Photo Credit: Big Hassle/Bella Howard

Twisting together sounds of 70’s classic rock, the synthetics of 80’s pop, the dynamics of the digital R&B of the 90’s, along with timeless lyrics of love and heartbreak, Haim is just about covering it all. This trio from southern California is combining their favorite aspects of various genres to create upbeat songs and they’re doing it together.

Sisters Este, Danielle, and Alana Haim were born in Los Angeles, California to a musical family. Their father plays drums, their mother plays guitar, and at home, the sisters grew up listening to classic rock records by artists like Fleetwood Mac, Heart, and Hall & Oates. Noticing their affinity for music, their parents got them started playing instruments at an early age. Danielle showed an aptitude for the guitar while Este began playing bass. With their parents, the family formed a band and played Beatles and Van Morrison covers at charity and community events in their area.

In 2007, after years of playing with their parents, the sisters decided to definitively form their own group as a trio. However, it took five years for them to release any legitimate recorded material. What were they doing in the meantime? All three sisters were busy perfecting their talents. Este graduated from UCLA with a degree in Ethnomusicology. Danielle was busy touring with high-profile acts like Jenny Lewis, Julian Casablancas, and Cee-Lo Green. It was this experience touring that influenced Alana’s decision to drop out of school and for all three to take Haim more seriously and record together.

When Haim released their Forever EP in 2012, they finally began to garner professional attention. In the five previous years, Haim had been touring and going unnoticed. Danielle recalls playing shows where they “were at the bottom of the bill at 50 capacity venues and no one would show up”. That all changed in what seemed like overnight success. The EP got Haim the recognition they wanted, specifically an invitation to play at the South by Southwest music festival. Even though they personally describe their performance as a “disaster”, it shot them further towards success. In the same year, Haim was now opening for Mumford & Sons and Florence and The Machine. The sisters signed a deal with a major record label and spent a year recording their debut album Days are Gone.

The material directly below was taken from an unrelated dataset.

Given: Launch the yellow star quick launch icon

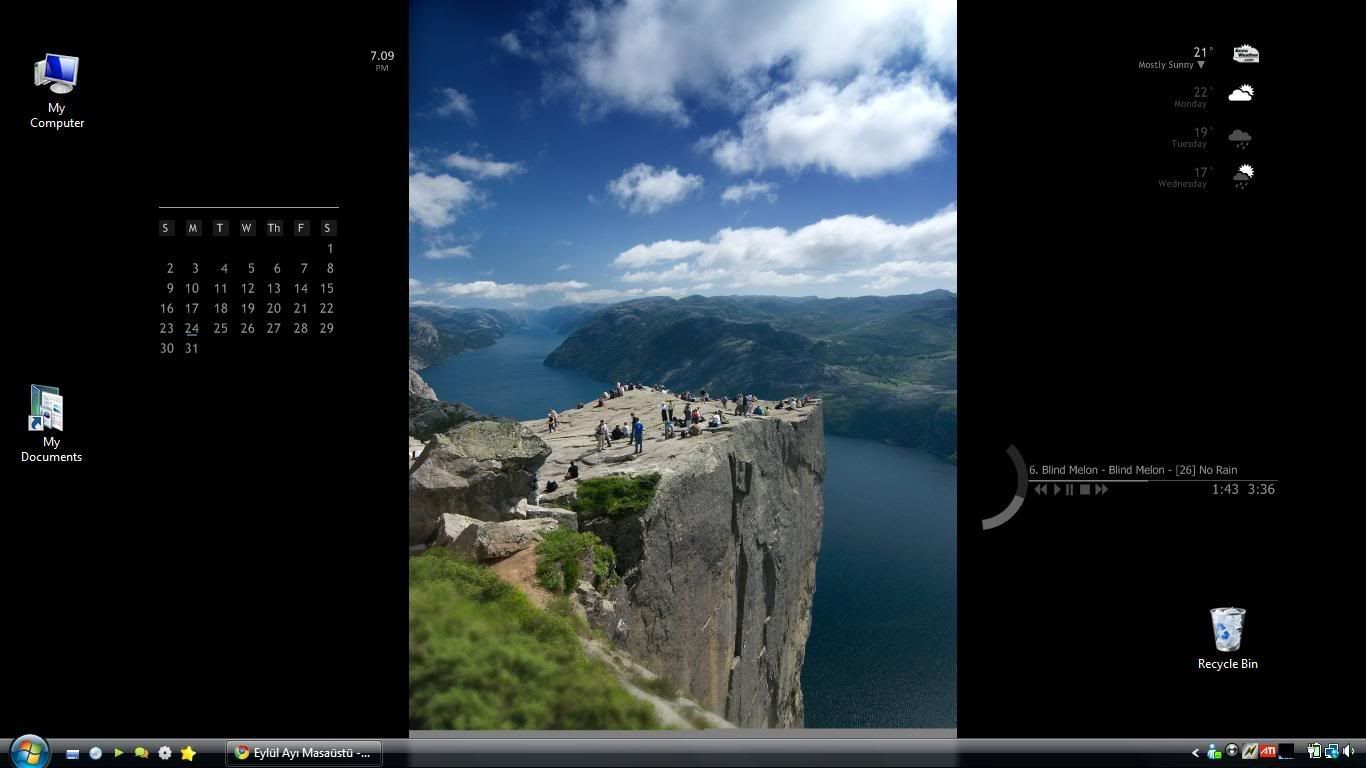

Right here, it’s important to recognize the perfectionist attitude that all three sisters share. When listening to the album, it’s easy to notice a meticulous attention to detail and the band is definitely aware of that. “We wanted it to be exactly the way we wanted it, and to sound exactly the way we wanted it to sound,” Este says, “We were really careful about that”. Each song has the ability to stand on its own. They come with a richness that is a product of layered, slick harmonies from expert guitar work and synthesizers. In “If I Could Change Your Mind”, the staccato riffs are complemented perfectly by rapid drumming and a foundation of phrases from the Alana’s keyboards. It’s easy to draw similarities to artists Madonna and Blondie. Danielle’s vocals strike you with an air of power and confidence as she channels her inner Stevie Nicks. The sisters effortlessly combine characteristics of the rock & roll they grew up listening to and pop textures of their generation. In “Running If You Call My Name”, the band, between the twinkling piano and the chilling, poetic lyrics, sounds like a female Bruce Springsteen. On Days are Gone, Haim creates something totally original. They have an extremely organic sound and build ambiances that seem to surround you as you listen. There’s so much to uncover in their music. You could listen to the same song a hundred times, each time focusing on a different instrument or melody, and discover something new. Days are Gone is a complete album that plays through excellently from beginning to end. Since its release Haim has been touring nonstop around the world at festivals and concert venues. If they come to your area, you should definitely go see them. More recently, they once again showed their love of all sorts of music and released a remix of “My Song 5” with A$AP Ferg over the summer.

Haim is not your average female act. While they idolize Destiny’s Child and Beyoncé, don’t be fooled. These girls are proficient, talented musicians who know what they’re doing with an instrument in their hands. On stage, they do away with their songs’ complexities and turn into real rock & rollers. Check out some videos of music festivals to admire their professional stage presence, as well as Este’s signature bass-face. These girls are great songwriters and transcend all categories of music to just be themselves. Haim is a dynamic act that is not held down by the constraints of any genres. Just don’t say they’re girl band.